[Page excerpt]
SUNDAY, June 3 (HealthDay News) -- Canadian researchers say they've identified genetic mutations linked to a form of stomach cancer called hereditary diffuse gastric cancer.
They did so by conducting genetic analyses of members of 38 families with the disease.
The mutations they identified in the study participants were due to both common ancestry and independent mutational events.
Hereditary diffuse gastric cancer (HDGC) is caused by mutations in the gene CDH1. Of the 38 families in the study, 26 families had at least two gastric cancer cases, with one case of HDGC in a person younger than age 50; 12 families had either a single case of HDGC in a person younger than age 35 or multiple cases of HDGC in people older than age 50.
The researchers from the BC Cancer Agency in Vancouver identified 13 mutations (six newly discovered) in 15 of the 38 families -- 40 percent.
"Our results confirm that between 30 percent and 40 percent of families with a positive family history of gastric cancer and more than 50 percent of families with 2 diffuse gastric cancer cases diagnosed prior to age 50 years will carry germline mutations in the CDH1 gene," the study authors wrote.
The study was to be presented Sunday at the annual meeting of the American Society of Clinical Oncology in Chicago, and will also appear in the June 6 issue of the Journal of the American Medical Association.
In an accompanying editorial in JAMA, Dr. Kirsten N. Kangelaris and Dr. Stephen B. Gruber of the University of Michigan wrote that this kind of study helps "clinicians understand and manage HDGC with more precision, helps families understand the risks accompanying a mutation in CDH1, and helps population geneticists better understand the distribution of recurrent mutations in CDH1."

[Data under study]
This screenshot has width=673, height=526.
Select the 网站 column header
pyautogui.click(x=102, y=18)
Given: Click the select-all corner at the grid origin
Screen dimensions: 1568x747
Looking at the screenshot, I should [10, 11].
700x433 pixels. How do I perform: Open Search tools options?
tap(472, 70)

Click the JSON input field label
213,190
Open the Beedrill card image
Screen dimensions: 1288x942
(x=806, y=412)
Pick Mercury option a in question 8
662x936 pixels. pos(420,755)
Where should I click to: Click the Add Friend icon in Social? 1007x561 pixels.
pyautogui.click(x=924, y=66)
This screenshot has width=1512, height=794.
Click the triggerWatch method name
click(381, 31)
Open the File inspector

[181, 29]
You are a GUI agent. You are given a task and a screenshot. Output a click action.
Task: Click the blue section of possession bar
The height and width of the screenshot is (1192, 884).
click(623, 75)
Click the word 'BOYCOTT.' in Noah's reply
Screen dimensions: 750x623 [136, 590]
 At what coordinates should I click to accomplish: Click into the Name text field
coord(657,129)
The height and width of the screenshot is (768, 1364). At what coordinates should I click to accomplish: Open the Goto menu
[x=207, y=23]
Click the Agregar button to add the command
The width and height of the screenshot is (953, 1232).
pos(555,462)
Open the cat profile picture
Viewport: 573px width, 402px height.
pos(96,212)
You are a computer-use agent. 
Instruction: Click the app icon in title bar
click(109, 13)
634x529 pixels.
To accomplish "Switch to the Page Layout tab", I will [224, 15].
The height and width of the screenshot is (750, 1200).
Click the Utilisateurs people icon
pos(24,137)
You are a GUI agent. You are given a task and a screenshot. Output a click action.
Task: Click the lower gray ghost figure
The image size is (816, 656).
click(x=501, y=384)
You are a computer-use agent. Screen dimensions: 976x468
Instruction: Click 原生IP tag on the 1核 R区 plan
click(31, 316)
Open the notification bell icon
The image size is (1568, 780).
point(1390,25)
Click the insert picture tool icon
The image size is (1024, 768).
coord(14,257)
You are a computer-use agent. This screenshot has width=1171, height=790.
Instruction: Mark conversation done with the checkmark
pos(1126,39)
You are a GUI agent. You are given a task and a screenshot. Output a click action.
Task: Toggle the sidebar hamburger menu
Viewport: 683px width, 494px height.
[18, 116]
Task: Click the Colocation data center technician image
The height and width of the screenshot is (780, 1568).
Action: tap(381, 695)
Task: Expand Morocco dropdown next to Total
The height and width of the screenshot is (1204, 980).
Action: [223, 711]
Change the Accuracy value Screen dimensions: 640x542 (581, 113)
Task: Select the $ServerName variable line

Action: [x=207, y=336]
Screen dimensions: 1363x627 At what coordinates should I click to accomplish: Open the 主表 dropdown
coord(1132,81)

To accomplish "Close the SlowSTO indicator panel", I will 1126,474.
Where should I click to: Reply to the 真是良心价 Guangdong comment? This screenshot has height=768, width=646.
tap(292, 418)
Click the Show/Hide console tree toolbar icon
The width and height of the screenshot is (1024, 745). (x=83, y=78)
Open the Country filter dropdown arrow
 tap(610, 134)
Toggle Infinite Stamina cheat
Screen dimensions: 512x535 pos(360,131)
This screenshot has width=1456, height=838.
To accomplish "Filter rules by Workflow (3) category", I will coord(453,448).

[Parts of the exercise]
1. Answer from the stomach cancer news item:
(a) How many families took part in the genetic analyses?
(b) Mutations in which gene cause hereditary diffuse gastric cancer?
(c) At which meeting, and in which city, was the study to be presented?
2. The stomach cancer news item quotes an editorial on the groups this kind of study helps. List every such group, with what the editorial says the study helps each one do.

[Solutions]
1.
(a) 38 families.
(b) The gene CDH1.
(c) The annual meeting of the American Society of Clinical Oncology, in Chicago.

2.
- Clinicians: understand and manage HDGC with more precision.
- Families: understand the risks accompanying a mutation in CDH1.
- Population geneticists: better understand the distribution of recurrent mutations in CDH1.